Ivan Krasko (real name Ján Botto, pseudonyms Bohdana J. Potokinová, Ivan Krasko, Janko Cigáň, 12 July 1876 in Lukovištia (Lukovistye) – 3 March 1958 in Bratislava) was a Slovak poet, translator and representative of modernism in Slovakia.

==Biography==
He was born into a peasant family in Lukovištia, a village in the Gemer (Gömör) region. He studied at the Hungarian grammar school in Rimavská Sobota (Rimaszombat), later at German grammar schools in Sibiu and Braşov, where he graduated. In 1900 he applied for the study of chemical engineering in Prague, where he successfully graduated in 1905. He was a member of the Slovak association Detvan. He worked then for some time as a chemist in the town of Klobuky, later in a chemical factory in Slaný. When the First World War broke out, he went to fight on the Eastern Front against the Russian Empire. After end of the war, he returned to Czechoslovakia and started working as a politician, becoming a member of parliament and a senator of the Agrarian Party. He mostly lived in Bratislava, but in 1943, he moved to Piešťany, where he lived until 1958. He died on 3 March 1958 in Bratislava, and is interred in Lukovištia.

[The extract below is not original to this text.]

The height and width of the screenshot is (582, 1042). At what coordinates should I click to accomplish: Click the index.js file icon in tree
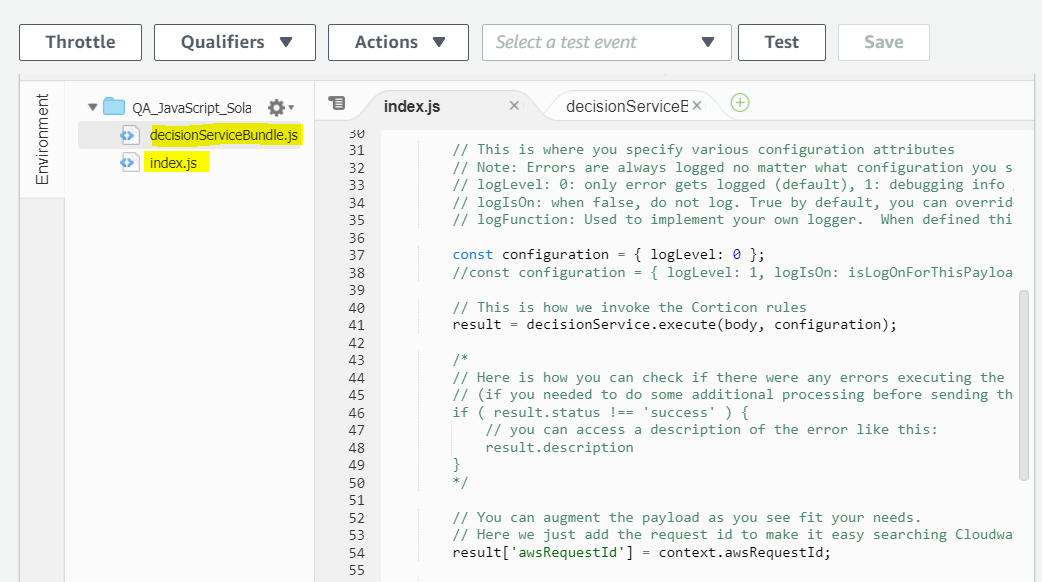click(x=129, y=162)
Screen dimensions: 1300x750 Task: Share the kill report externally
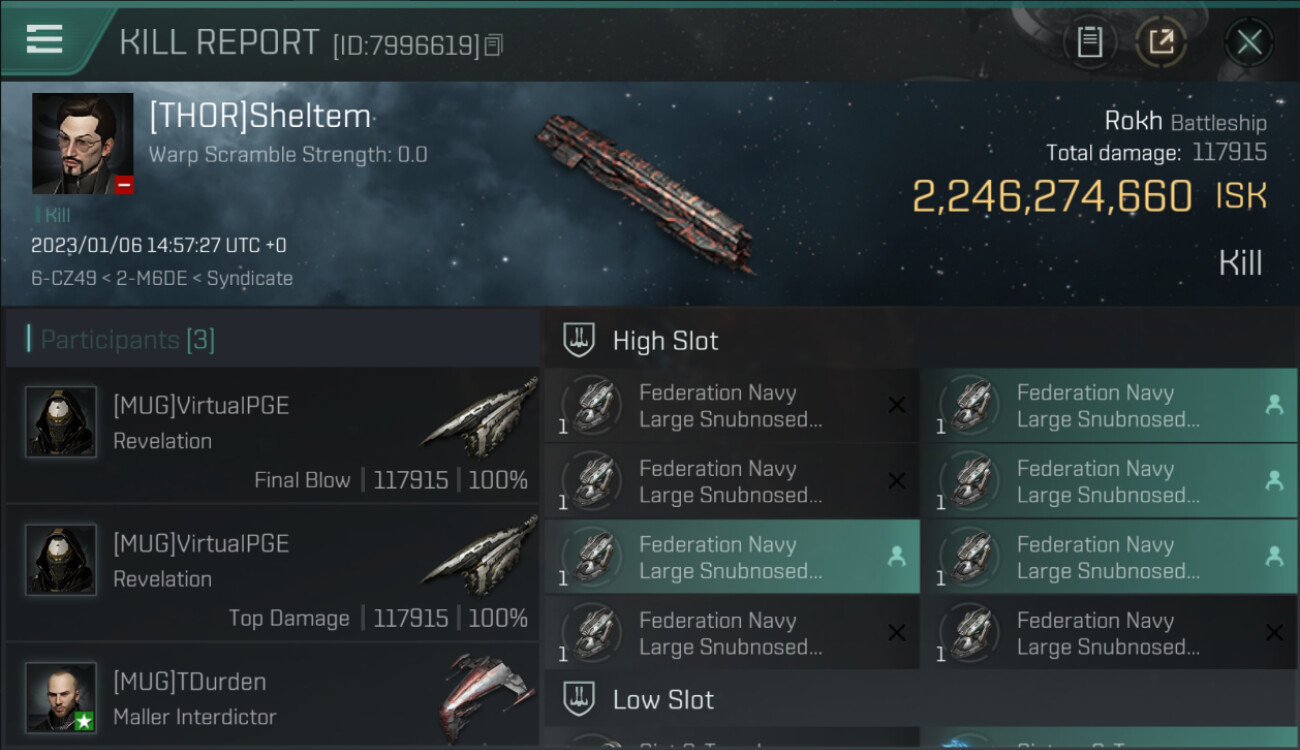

There is a memorial room in Piešťany, opened in 1976, dedicated to his life and work. A street in Piešťany is named after him.

==Literary output==
He started writing poems during his grammar school studies, but he published first of them only in 1896, called Pieseň nášho ľudu (app. Song of our folk). He published his works under pseudonym Janko Cigáň until second half of the 1900s, when he changed his poetical name to Ivan Krasko (Ivan = variant name of Ján and Krasko = after the village of Kraskovo). He has written some more works in the 1910s, but many of his first works were first published in the 1950s. The topics include: social inequality, Magyarisation of the Slovak nation, passivity of young generation and also his personal sadness.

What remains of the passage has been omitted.